Le Ereditiere, presentato al 68° Festival Internazionale di Berlino, ha vinto l’Orso d’Argento per la Miglior Attrice (Ana Brun), il premio Alfred Bauer e il premio Fipresci della critica internazionale.
Le Ereditiere, trama e recensione
Un piccolo film dal fascino speciale. Raffinato, essenziale. Marcelo Martinessi (classe ’73), qui al suo primo lungometraggio, si dimostra regista sensibile e attento. Conosce bene l’universo femminile (è cresciuto tra sorelle, zie, nonne, vicine di casa) e lo racconta con grazia, ispirandosi, in parte, al cinema tedesco di Fassbinder.
Le Ereditiere non incanta con effetti speciali. Niente nomi altisonanti della Hollywood lustrini e paillettes. Eppure le attrici spiccano per bravura e naturalezza. Ana Brun, infatti, per la sua interpretazione, è stata premiata a Berlino. La storia è ambientata ad Asunción (Paraguay).
La Brun veste i panni di Chela, una donna di una certa età, alto-borghese, che ha sempre vissuto nel lusso; in una casa bella e antica, piena di oggetti preziosi. Chela, che un giorno si ritrova senza più un soldo: è costretta così a vendere al miglior offerente mobili, stoviglie, gingilli vari.
Le stanze, seppur decadenti, ci parlano dello splendore del tempo glorioso. Altrettanto sfiorita è Chela, prigioniera di un rapporto sentimentale stanco. Imbrigliata in una grigia quotidianità.

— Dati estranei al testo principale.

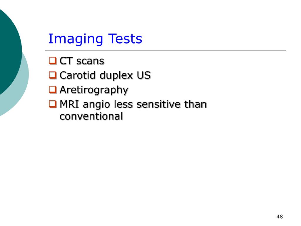Select the CT scans bullet text

tap(82, 61)
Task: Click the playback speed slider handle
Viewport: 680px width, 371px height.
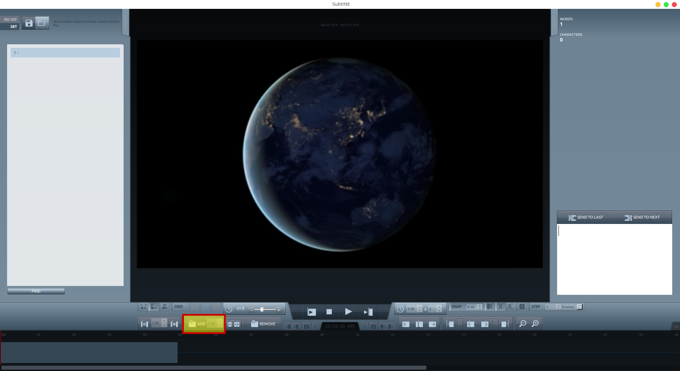Action: (262, 309)
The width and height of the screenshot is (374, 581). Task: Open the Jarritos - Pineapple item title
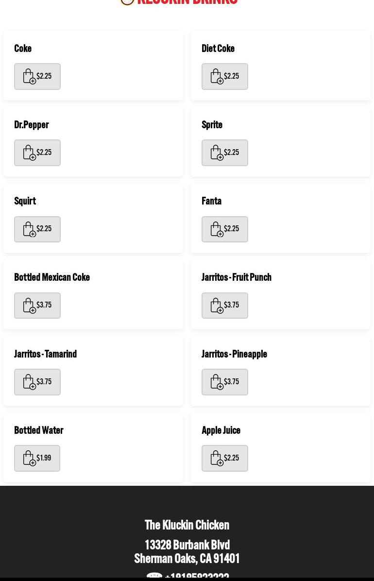[x=234, y=354]
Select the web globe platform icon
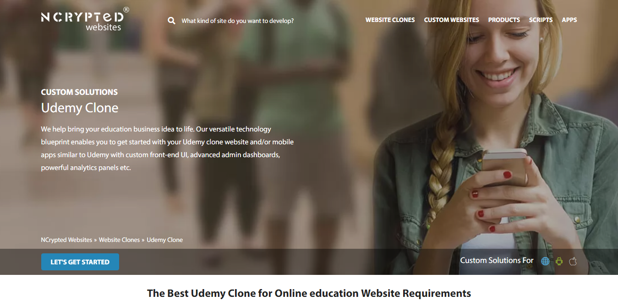Screen dimensions: 618x301 (545, 261)
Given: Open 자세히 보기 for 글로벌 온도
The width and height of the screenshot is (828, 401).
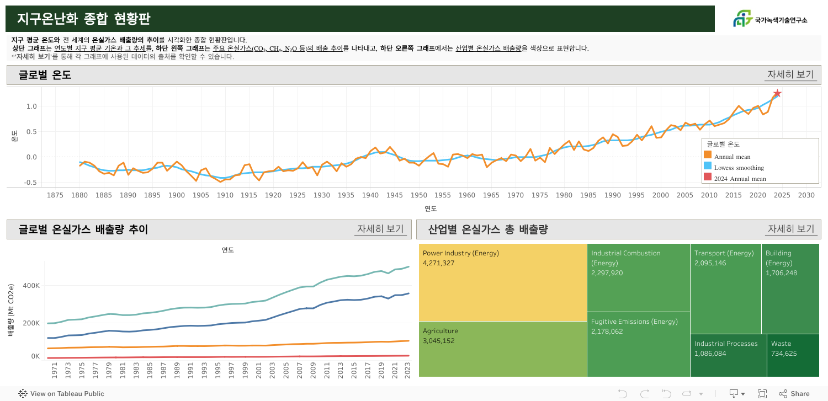Looking at the screenshot, I should pyautogui.click(x=790, y=74).
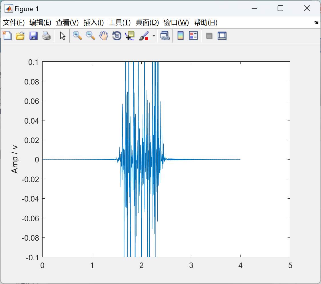Open the 插入(I) menu
Image resolution: width=321 pixels, height=284 pixels.
(94, 23)
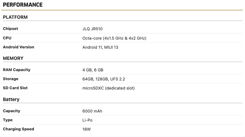Click the MEMORY subsection header

pyautogui.click(x=13, y=58)
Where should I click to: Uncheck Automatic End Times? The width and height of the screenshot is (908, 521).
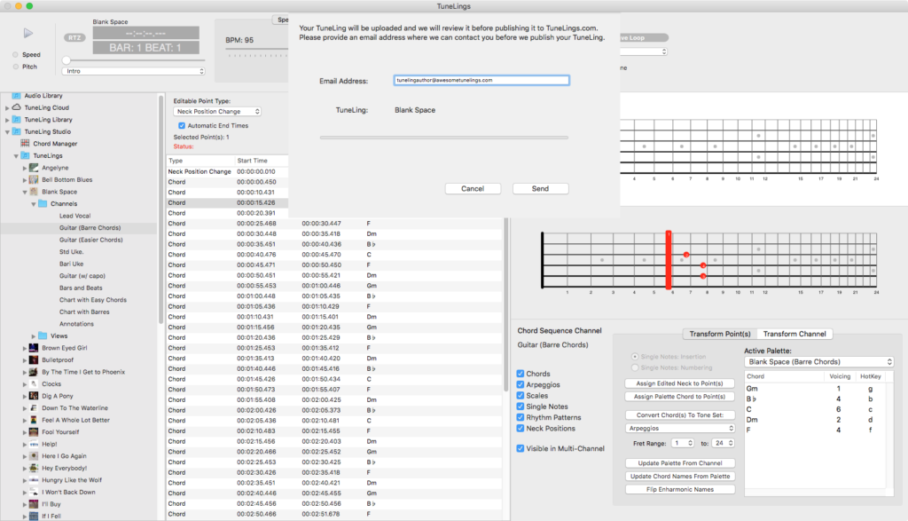coord(181,126)
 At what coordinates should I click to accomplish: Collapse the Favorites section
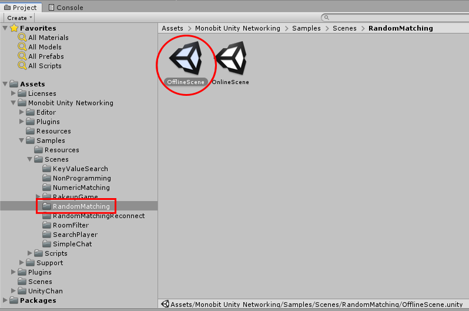click(5, 28)
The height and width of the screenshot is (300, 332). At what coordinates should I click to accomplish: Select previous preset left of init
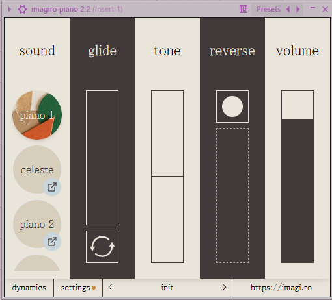110,288

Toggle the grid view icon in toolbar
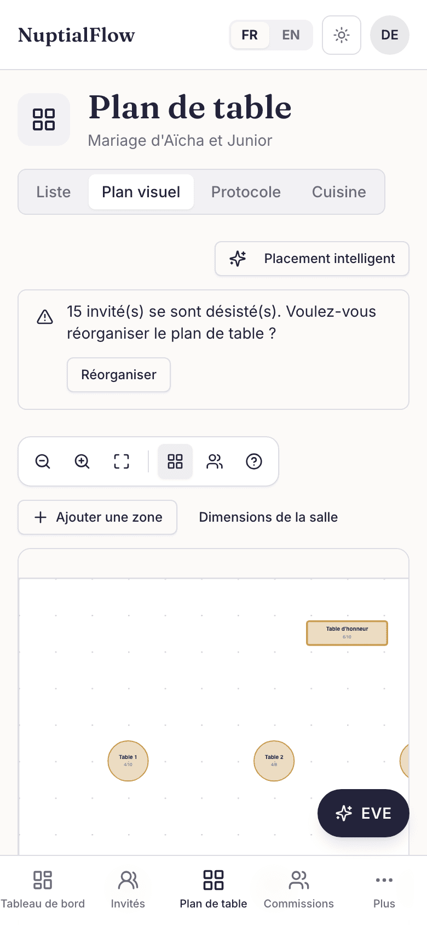click(x=175, y=461)
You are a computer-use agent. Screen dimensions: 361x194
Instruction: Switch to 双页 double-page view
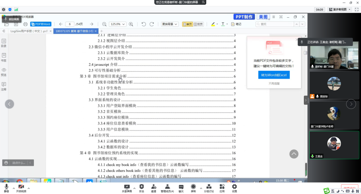(x=199, y=24)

Le Ereditiere, tutto è cominciato da un ‘vassoio’
Chela vive con la compagna Chiquita. Il rapporto tra le due è giunto ormai al capolinea. Forse anche perché divise da un abisso: una forte, assertiva, l’altra titubante. È Chiquita la donna di polso. Lei a tenere le redini. Agisce. Decide. Ma quando Chiquita finisce dietro le sbarre, accusata di frode, Chela non ha via di scampo: deve trovare appigli, punti di riferimento. È una donna fragile, certamente, ma al contempo, senza darlo troppo a vedere, le piace il controllo; una sottile manipolatrice che porta le persone a compiere gesti che lei attende con ardore (come avverrà in una scena onirica, quando l’oggetto del suo desiderio le si offre su un piatto d’argento).
Questo lato oscuro e malizioso di Chela ci viene mostrato attraverso un oggetto che assume forte carica simbolica: un vassoio; elemento chiave del film e fonte d’ispirazione per Martinessi (anche autore della sceneggiatura). Un vassoio, che per Martinessi è un richiamo agli anni dell’infanzia: sua zia ne aveva uno, proprio come quello di Chela. E vi teneva l’acqua, il rosario, il taccuino, il caffè, le pillole.

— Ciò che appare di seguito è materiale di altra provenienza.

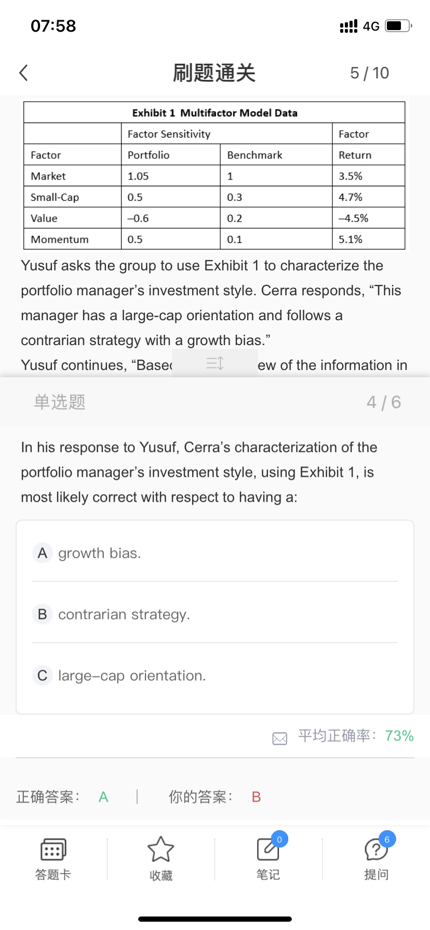The image size is (430, 930).
Task: Tap the battery status icon
Action: [x=398, y=26]
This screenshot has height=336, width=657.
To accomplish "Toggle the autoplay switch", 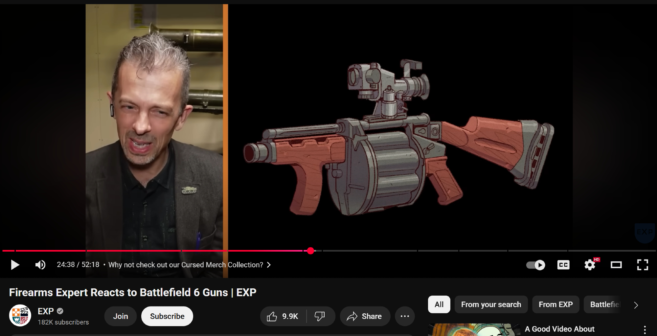I will coord(535,265).
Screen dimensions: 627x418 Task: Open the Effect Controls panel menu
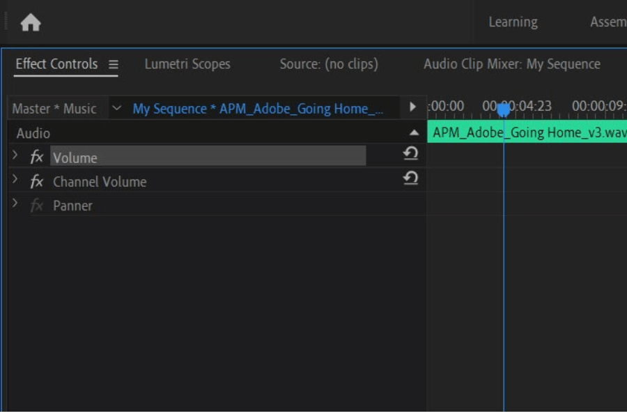(x=114, y=65)
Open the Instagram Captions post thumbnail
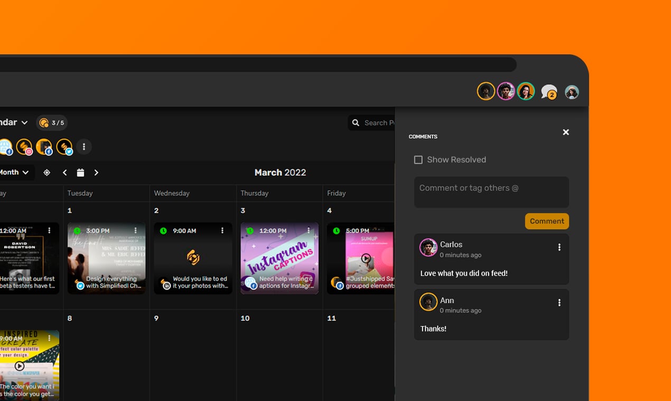Image resolution: width=671 pixels, height=401 pixels. point(279,258)
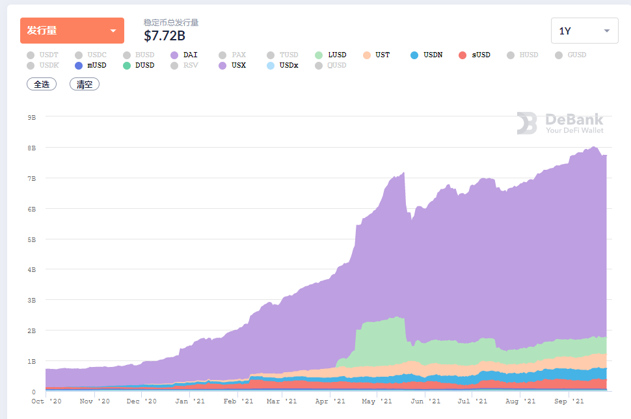Click the USDN blue circle icon
The image size is (631, 419).
point(415,55)
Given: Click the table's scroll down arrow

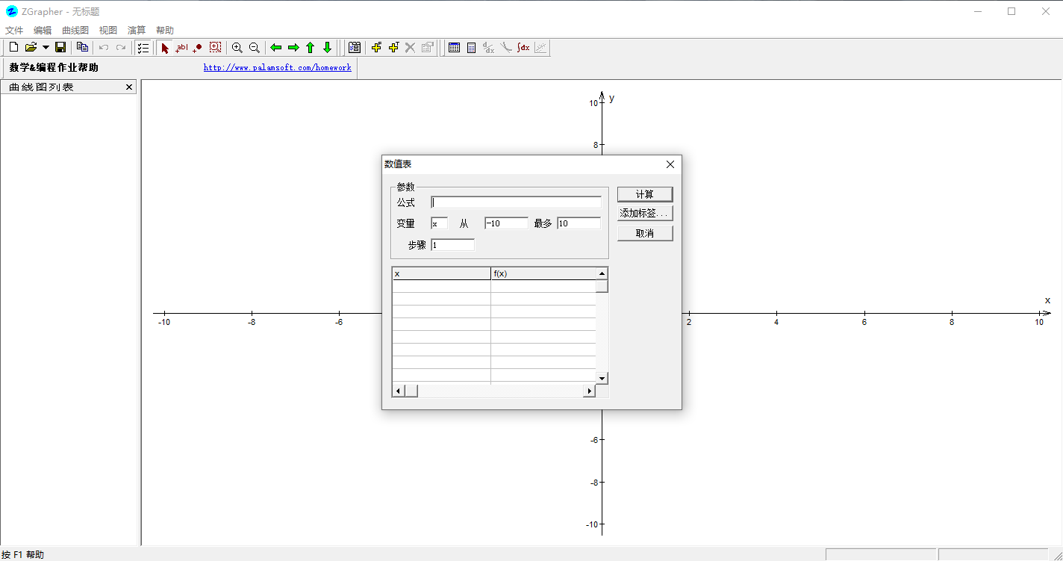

Chela, un giorno, senza averlo pianificato, s’improvvisa autista. Una tassista abusiva che scarrozza qui e lì le pettegole facoltose signore della città. Sulle prime Chela tentenna (pare non abbia neanche la patente…), via via però ci prova gusto perché le ‘clienti’ che usufruiscono del suo servizio la pagano, in contanti e subito. Durante uno dei soliti tragitti avanti e indietro s’imbatte in Angy, giovane, intraprendente, sessualmente disinibita.
Martinessi è abile nel descrivere la tensione erotica tra le due donne, insistendo su sguardi, gesti appena accennati, silenzi. Chela subisce il fascino di Angy, vorrebbe fumare le sue sigarette, mettere i suoi occhiali ma è combattuta; teme di non essere attraente. Ad ogni modo, Chela assapora il gusto della libertà. E quando va a trovare Chiquita in carcere si sente un’estranea.

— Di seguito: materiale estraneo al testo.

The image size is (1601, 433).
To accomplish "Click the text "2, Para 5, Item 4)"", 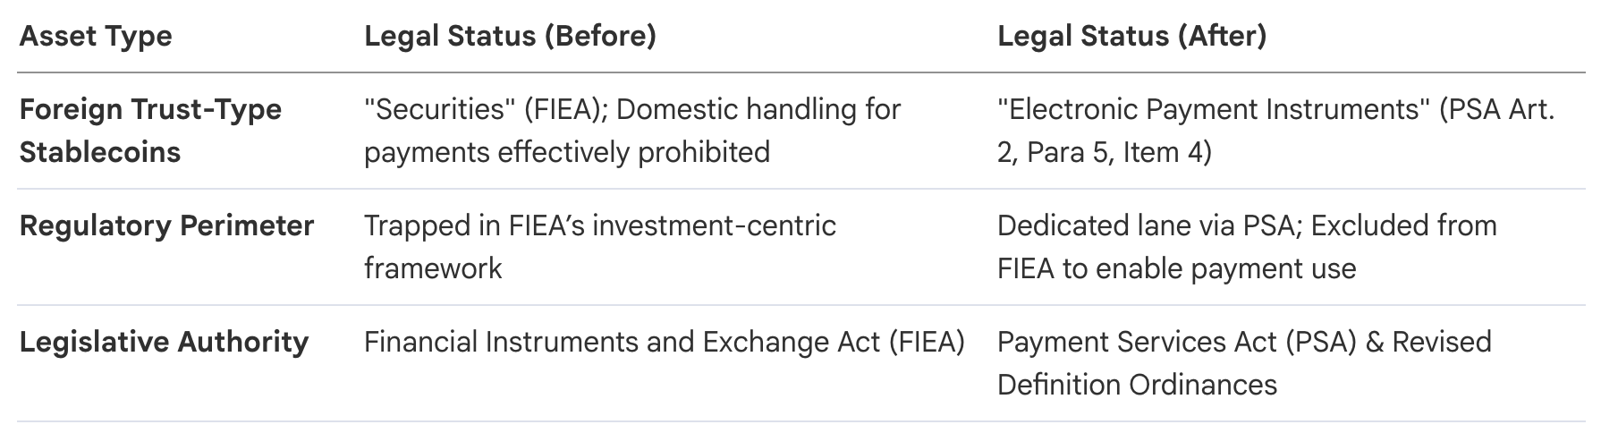I will point(1105,152).
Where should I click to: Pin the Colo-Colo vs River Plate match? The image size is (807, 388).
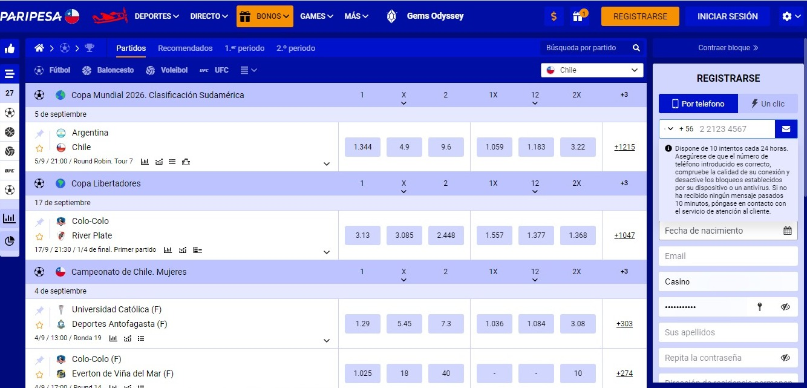point(39,222)
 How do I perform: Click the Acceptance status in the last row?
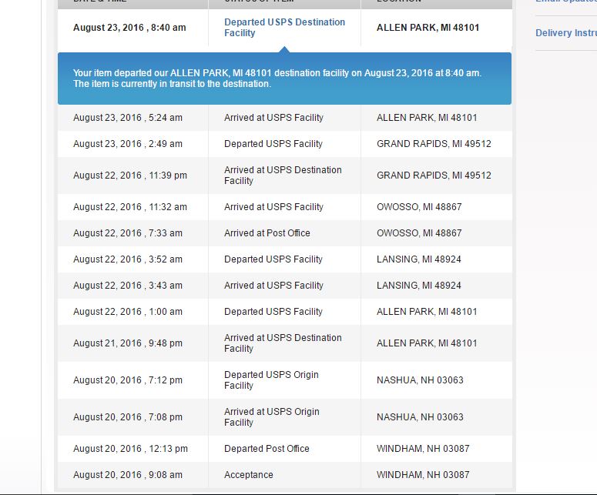tap(248, 475)
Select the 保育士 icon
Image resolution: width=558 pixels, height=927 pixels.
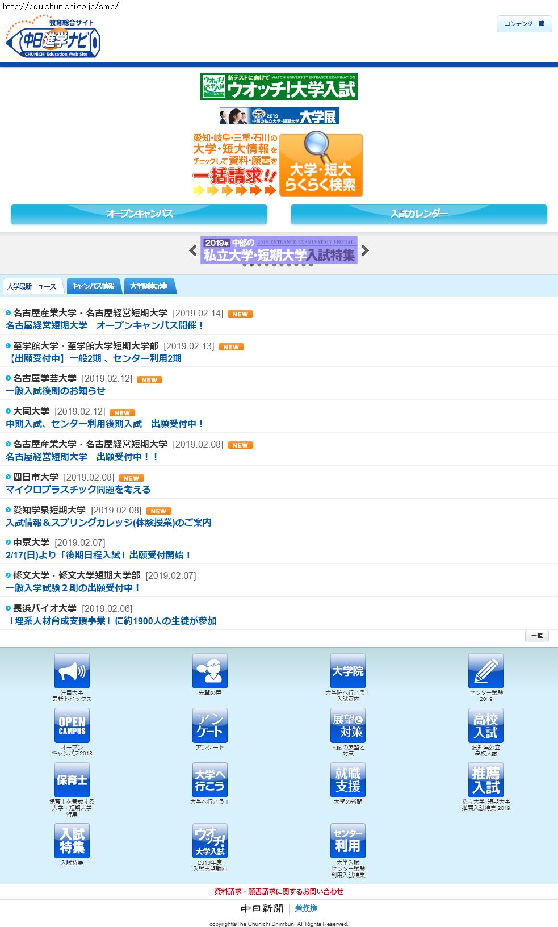[x=72, y=780]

La storia è costruita su una trama ridotta all’osso. Gli spazi si contano su tre dita: la casa, il carcere, l’auto. Non succede quasi nulla. “Le Ereditiere” è un film di atmosfere. In alcuni brevi momenti i toni diventano quasi surreali. Ecco allora che, nottetempo, una confessione piccante, che potrebbe concretizzarsi in qualche ora di passione (gli eventi sembrerebbero andare in quella direzione), si trasforma in un’assenza, in un vuoto carico di mistero, in episodio tra sonno e veglia, popolato di fantasmi.
Il finale arriva inatteso e brusco. E noi ci domandiamo che cosa ne sarà della protagonista.
Da segnalare che l’attrice Brun, che ci regala una straordinaria performance, è qui al suo debutto.